A lot going on in this short snippet of pavement in the heart of Central, Hong Kong.
Renovation is likely afoot in one of the visible shops, but as with much of Hong Kong, limited space means there’s not enough room to store all the requisite materials inside of the space where the work is actually happening (as seen with brooms, shovels, and a variety of other assorted objects). Hence, this temporary storage solution being improvised on the side of this street.
This might be considered a contentious move to pull in the midst of such a bustling street, with parking nearly constantly in high demand across this neighborhood. Unlike the space claims employed by the auto repair shops of Hong Kong, this space claim is a temporary one. Yet it seems as if both the construction materials and those assigned to work with them have been there for a while, and aren’t facing any pressure to rush (or even appear to be rushing, which can be equally tiring). Quite likely there’s a shared (if not a legally binding) understanding between the renovating tenant and the neighbors who aren’t being served by this particular spatial repurposing, with the knowledge that those other tenants’ circumstances might suddenly change to require them to call upon a repair crew and repurpose this space in a similar way for their own needs.
The workers seated on the materials (presumably the same responsible for moving and working with them) demonstrate how well these particular blocks lend themselves to being repurposed from a building material into a seating solution – a clever material repurposing unfolding within a broader spatial repurposing.

Imagine what this would look like were it less of a “temporary warehouse” and made into a permanent part of the street, in a higher-fidelity way.
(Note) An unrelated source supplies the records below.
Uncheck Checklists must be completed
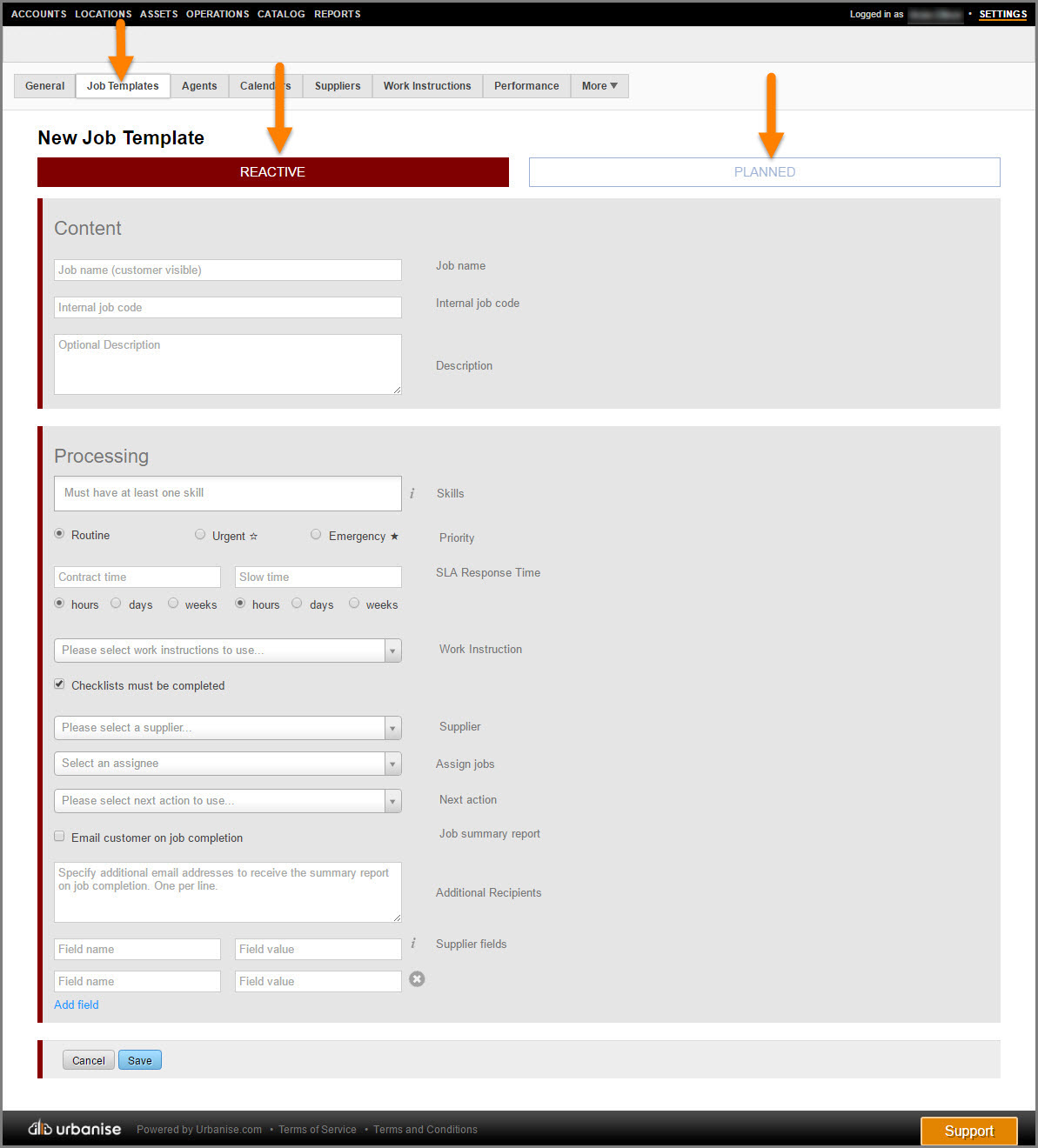1038x1148 pixels. tap(59, 684)
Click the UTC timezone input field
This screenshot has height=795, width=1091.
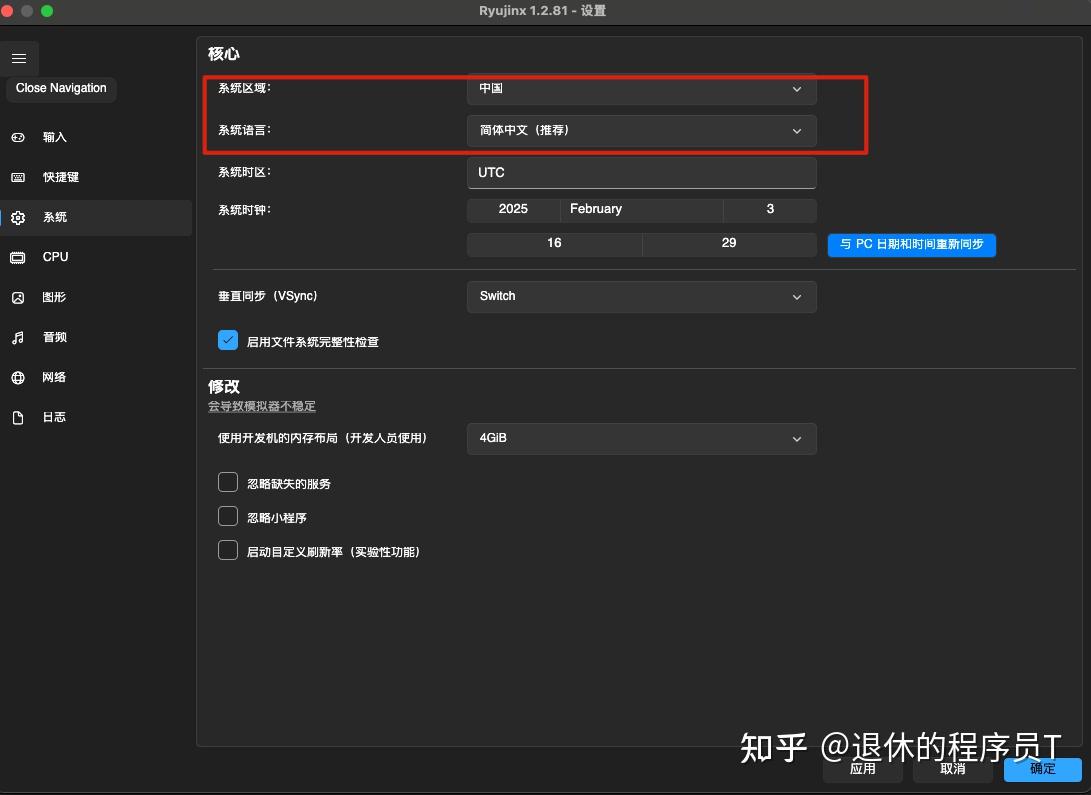pos(641,172)
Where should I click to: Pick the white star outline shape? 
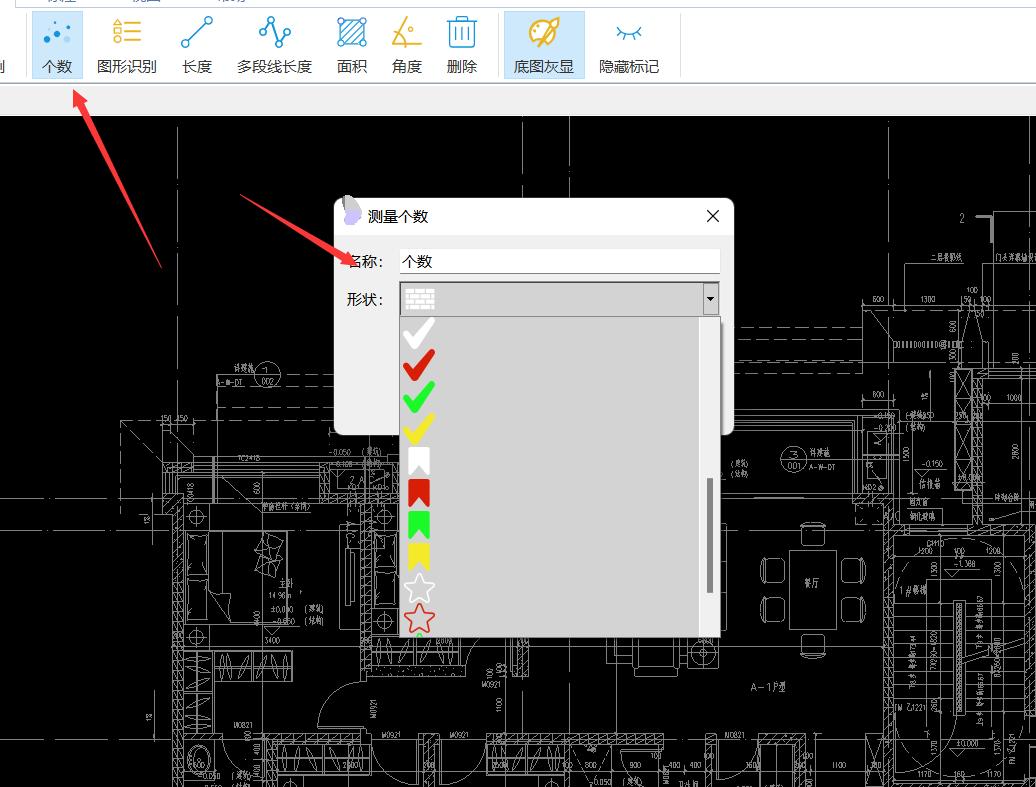(x=418, y=588)
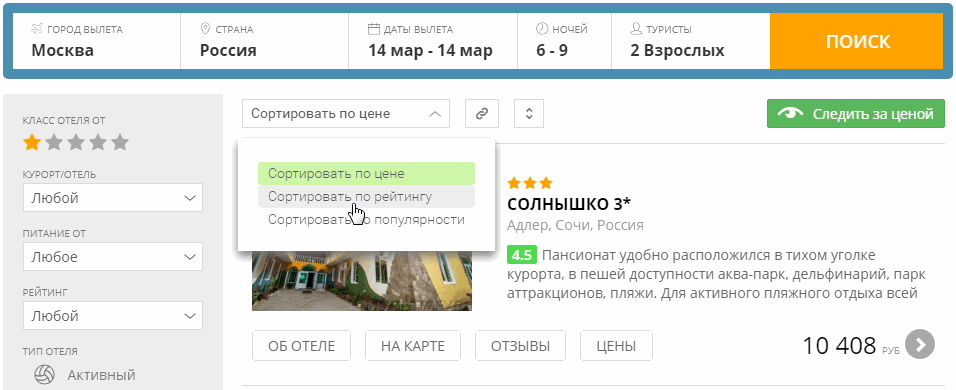Click the orange ПОИСК button
The height and width of the screenshot is (390, 956).
pyautogui.click(x=858, y=41)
What if the same understanding and tolerance between the renovating tenant and their neighbors was reformed around a permanent version of a sidewalk-based lounge? What if pavement were grass, the seating came with tables, and the guests and diners from the adjacent hotel and restaurants could use the space as an extended living and dining room? This is what feels exciting behind some of the impressive “1-minute city” magic that Dan Hill is working with his colleagues at Vinnova and ArkDes over in Sweden, creating a kit-of-parts called Street Moves to prototype (with surprising speed and surprisingly little cost) different means of ‘activating’ a given city block.
Consider how it might change the character of the adjacent storefronts, sidewalk, and the surrounding neighborhood were these materials and improvised seating solutions left as a permanent space claim. If it brought a 400% increase in neighbors on the street in Stockholm, just imagine what it could do for street life here in Hong Kong. Think broadly, too – around how this would change the pulse not just of this area’s social life, but its economic one as well (the elimination of parking spaces as compared to the massive uptick in pedestrians).